Communication

Storify is Dead. Responsible Data Stewardship Must Live

February 9, 2018 1482

Storify is dead The service, which let you take social media content like Twitter and Facebook posts and aggregate them together into stories, announced that they’ll be shutting down and deleting all content as of March 16th, 2018. It’s not as bad as some platform shutdowns – there is notice and at least you can export your own content (one story at a time) – but it’s still a reminder of how vulnerable user-generated content can be online.

This hits all users hard. Within academia, Storify seems to be the go to to document controversy, or more commonly, conferences (say, the proceedings of an online conference or the hard work that went into documenting a presidential address). And why not? It’s an intuitive platform, far better than grabbing screenshots, and the other standard method – embedding Tweets in say a blog post – is equally vulnerable to an external service, that of Twitter itself, changing its access, model, or failing altogether.

This has been reposted from Ian Milligan’s blog, where it appeared under the headline, “The Death of Storify, Difficult Alternatives, and the Need to Steward our Data Responsibly.” It appears here under a Creative Commons Attribution-ShareAlike 4.0 International License.

So what should we do?

The first hot take is that it underscores how when we spoke about “archiving” a hashtag on Storify, we weren’t really doing anything resembling that term. We were temporarily parking it on a free site until it inevitably closed.

The second big point, to me, is to use this as an opportunity around how we could move forward as a field.

Let’s imagine we’re a scholar who wants to document a hashtag (and by this I mean for a talk, conference or event, not the large-scale DH use cases). What can they do? And where could they, if we don’t love the easy go-to solutions, turn to for help?

1) Embed Tweets Themselves in Content. This is a decent medium-term solution. Most content management systems allow you to do this. Twitter supports this too. You can find it on the Twitter card itself in the interface, and then you get a handy code you can paste.

I pasted that code here, and voila, you can see the Tweet in all its pretty goodness.

Geez, just seeing the news about Storify shutting down. Another useful reminder that these services aren’t “archives” in the way folks colloquially use ‘em. https://t.co/fq7t4Lyd0G

— Ian Milligan (@ianmilligan1) December 12, 2017

But let’s not lie, embedding isn’t a magic bullet. There’s a few problems with it:

Embed code is alienating. If you’re used to playing around with HTML, it’s not a big deal to paste a snippet in. If you’re not, it’s weird. “Find the HTML tab at the top of the WordPress post,” or whatever CMS rules the work. Paste it. Maybe it’ll work, maybe it won’t, etc. There’s a reason services exist to hide the raw language.
It’s outsourcing the content to Twitter. That beautiful Tweet you see above is reliant on looking nice thanks to the existence of Twitter.com. It’s not all bad. The text of the Tweet is included in the embed code, so if Twitter goes bellyup, you could still find out what I was talking about. But the image, retweets, favourites, etc., all that fun stuff, is all living somewhere else.
It’s a pain in the ass compared to Storify. Storify was easy, this is pretty tedious.

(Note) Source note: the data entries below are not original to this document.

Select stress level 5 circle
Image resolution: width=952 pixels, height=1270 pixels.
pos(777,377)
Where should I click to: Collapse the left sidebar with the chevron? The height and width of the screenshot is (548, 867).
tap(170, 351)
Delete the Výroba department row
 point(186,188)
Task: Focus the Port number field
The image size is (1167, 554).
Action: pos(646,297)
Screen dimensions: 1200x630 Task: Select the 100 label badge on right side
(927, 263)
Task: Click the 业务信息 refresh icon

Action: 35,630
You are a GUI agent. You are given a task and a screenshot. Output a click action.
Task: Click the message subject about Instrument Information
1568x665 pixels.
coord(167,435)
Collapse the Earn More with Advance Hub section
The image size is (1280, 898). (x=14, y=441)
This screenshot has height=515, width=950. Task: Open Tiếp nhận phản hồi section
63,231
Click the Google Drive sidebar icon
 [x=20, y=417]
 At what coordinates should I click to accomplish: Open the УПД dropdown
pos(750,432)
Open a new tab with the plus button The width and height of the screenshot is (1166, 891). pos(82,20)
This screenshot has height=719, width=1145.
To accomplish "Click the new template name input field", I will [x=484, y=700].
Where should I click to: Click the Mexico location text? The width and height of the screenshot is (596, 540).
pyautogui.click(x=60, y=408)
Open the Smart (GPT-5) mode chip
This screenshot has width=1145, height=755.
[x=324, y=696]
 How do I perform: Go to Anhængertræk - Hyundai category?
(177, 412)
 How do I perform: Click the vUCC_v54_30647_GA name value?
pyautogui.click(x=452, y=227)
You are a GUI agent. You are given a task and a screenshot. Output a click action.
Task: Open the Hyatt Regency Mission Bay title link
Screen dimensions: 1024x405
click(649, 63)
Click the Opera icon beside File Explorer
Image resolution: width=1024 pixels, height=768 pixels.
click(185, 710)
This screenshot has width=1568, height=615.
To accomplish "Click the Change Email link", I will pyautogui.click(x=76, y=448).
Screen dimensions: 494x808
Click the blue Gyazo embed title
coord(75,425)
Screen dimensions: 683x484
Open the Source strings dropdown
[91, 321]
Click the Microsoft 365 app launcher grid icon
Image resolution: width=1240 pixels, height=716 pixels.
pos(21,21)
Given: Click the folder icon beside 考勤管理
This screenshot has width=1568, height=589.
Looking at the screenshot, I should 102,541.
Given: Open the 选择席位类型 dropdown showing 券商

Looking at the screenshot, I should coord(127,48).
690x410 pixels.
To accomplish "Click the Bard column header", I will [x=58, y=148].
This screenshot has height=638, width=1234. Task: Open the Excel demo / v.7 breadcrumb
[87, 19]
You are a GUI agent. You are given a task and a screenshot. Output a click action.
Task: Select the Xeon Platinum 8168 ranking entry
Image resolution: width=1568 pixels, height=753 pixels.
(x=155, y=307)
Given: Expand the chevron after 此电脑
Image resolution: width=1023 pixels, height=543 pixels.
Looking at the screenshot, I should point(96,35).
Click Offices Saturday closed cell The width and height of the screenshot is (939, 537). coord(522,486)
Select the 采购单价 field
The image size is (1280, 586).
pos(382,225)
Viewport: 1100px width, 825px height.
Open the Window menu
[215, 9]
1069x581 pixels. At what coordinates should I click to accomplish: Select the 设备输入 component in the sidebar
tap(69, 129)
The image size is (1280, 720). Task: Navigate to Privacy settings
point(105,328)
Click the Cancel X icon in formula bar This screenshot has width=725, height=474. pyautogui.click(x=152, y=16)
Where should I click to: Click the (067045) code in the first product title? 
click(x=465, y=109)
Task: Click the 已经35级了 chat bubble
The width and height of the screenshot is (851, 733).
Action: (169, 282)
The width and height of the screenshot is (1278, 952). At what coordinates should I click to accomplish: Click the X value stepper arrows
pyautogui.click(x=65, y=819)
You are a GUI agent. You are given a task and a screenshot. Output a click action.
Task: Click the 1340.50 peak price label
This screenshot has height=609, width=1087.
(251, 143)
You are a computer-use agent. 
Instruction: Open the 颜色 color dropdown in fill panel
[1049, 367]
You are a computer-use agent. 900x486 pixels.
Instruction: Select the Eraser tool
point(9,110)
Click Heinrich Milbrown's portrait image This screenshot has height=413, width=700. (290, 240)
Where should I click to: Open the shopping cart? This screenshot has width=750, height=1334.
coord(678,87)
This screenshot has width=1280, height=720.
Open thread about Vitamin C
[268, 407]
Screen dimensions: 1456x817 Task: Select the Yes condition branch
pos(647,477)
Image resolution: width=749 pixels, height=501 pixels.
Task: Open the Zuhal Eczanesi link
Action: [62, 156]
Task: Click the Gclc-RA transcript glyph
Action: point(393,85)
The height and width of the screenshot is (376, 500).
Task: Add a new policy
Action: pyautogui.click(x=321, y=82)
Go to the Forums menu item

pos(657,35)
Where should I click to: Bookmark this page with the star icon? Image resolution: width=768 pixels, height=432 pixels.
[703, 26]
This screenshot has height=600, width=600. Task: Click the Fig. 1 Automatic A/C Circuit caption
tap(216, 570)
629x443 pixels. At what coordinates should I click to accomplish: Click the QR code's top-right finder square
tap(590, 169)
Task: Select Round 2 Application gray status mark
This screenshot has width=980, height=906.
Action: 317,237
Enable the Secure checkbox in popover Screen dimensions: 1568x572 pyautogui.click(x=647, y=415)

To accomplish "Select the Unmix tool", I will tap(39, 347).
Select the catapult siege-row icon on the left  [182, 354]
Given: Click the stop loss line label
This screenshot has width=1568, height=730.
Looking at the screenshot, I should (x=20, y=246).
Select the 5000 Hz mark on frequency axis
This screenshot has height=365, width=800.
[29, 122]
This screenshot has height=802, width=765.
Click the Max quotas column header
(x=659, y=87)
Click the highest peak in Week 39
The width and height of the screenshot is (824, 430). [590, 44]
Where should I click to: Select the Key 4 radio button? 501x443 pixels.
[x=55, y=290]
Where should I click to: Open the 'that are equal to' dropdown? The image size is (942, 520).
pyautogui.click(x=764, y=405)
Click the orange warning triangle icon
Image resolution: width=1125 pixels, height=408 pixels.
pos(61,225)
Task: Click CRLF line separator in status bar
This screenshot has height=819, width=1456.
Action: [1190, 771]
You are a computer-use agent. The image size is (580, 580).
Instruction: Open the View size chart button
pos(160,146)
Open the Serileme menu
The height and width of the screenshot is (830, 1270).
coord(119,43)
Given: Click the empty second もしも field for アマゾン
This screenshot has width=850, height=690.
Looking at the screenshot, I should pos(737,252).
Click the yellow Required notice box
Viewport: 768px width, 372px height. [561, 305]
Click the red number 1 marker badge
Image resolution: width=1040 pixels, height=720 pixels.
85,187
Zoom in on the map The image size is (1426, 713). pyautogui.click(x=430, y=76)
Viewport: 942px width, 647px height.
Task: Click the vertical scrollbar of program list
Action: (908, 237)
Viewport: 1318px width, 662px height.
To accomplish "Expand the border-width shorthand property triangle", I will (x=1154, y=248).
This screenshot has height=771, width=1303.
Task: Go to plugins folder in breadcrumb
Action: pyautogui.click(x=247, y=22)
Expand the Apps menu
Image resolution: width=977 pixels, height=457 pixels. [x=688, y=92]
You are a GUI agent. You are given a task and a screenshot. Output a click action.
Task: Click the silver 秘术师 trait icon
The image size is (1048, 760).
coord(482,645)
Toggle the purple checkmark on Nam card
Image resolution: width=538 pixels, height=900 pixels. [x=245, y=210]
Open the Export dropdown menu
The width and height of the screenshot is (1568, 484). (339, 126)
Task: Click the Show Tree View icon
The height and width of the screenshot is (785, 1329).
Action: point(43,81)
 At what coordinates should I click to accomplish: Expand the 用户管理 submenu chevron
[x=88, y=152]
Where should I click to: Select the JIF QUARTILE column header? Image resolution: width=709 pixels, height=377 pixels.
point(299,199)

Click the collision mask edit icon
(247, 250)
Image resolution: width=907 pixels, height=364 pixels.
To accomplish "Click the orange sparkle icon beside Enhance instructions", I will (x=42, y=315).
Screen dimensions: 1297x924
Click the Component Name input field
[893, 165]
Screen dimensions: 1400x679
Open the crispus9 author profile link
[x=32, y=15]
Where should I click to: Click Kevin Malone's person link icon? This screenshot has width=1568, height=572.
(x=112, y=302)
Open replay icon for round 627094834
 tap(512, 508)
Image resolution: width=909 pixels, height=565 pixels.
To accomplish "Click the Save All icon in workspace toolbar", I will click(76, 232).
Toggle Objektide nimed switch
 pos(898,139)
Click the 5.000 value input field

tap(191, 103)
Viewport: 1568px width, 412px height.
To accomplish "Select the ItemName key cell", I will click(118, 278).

2) Save the Tweet data in a raw form. If you really want to preserve a Tweet, there’s always the (ever-changing) Twitter API. Using a tool like twarc, you can grab content in the raw data form. Nick Ruest and I wrote an article about using twarc to document the Canadian election in 2015. This gives you a ton of rich information that you can use to reconstruct the tweets, see who was tweeting to who, think about the network dynamics, follower/followee numbers, influence, etc. etc. etc. It’s fantastic.

But the downside:

The data comes in JSON format, or maybe a CSV. If I wanted to do some text analysis work, this is great. If I want to write a nice blog post about how people responded to a conference, it’s a bit of overkill.
Services to collect are rare. I love the DocNow tool and basically have a “spin it up on AWS” command in my back pocket. But it’s a prototype, and I’m never sure if the running versions that are out there are game to share with folks… and the problem of exporting to content is still there.

3) Use another third-party service. There are other services similar to Storify out there. Twitter moments is probably the closest, although it doesn’t quite have the same feel. Indeed, Shawn Jones has a great post on alternatives to Storify that’s worth revisiting right now. But the problem with that is the same as with Storify… the dangers of having your data just hanging out there, vulnerable to another shift.

So what to do? Why don’t they turn to the library for help?

If I have data that I want to preserve, what do I do? Shove it on a hard drive in the corner of my office? Give it to the proprietary cloud that University of Waterloo has given me 5TB on, that I apparently lose access to immediately upon my employment ending here (and really, will it stick around until my anticipated retirement year of 2048)? Put it all on some strange .edu startup that has some free-mium business model?

No, I turn to parts of the university and scholarly landscape that have made the preservation, description, and accessibility of data part of their core mandate: libraries and librarians/archivists. This might be our consortial Scholars Portal Dataverse here in Ontario, Zenodo, or an individual universities’ institutional repository; in my own personal case, it’s a deep collaboration with a librarian/archivist on the conception, execution, and day-to-day activities of our own projects.

That’s not to be utopian: libraries don’t have some sort of magic spell that means they’re impervious to destruction. I can’t just put my data in one of those and not actively care about it, whether it’s from trying my best to make sure we can show value for the investments governments make (and working as hard as I can, in my own way, making sure we don’t get apathetic about these politically), or ensuring that the folks who actually build and maintain systems to preserve this data get respected by administrators, but it’s a bit more in my wheelhouse than Storify would be.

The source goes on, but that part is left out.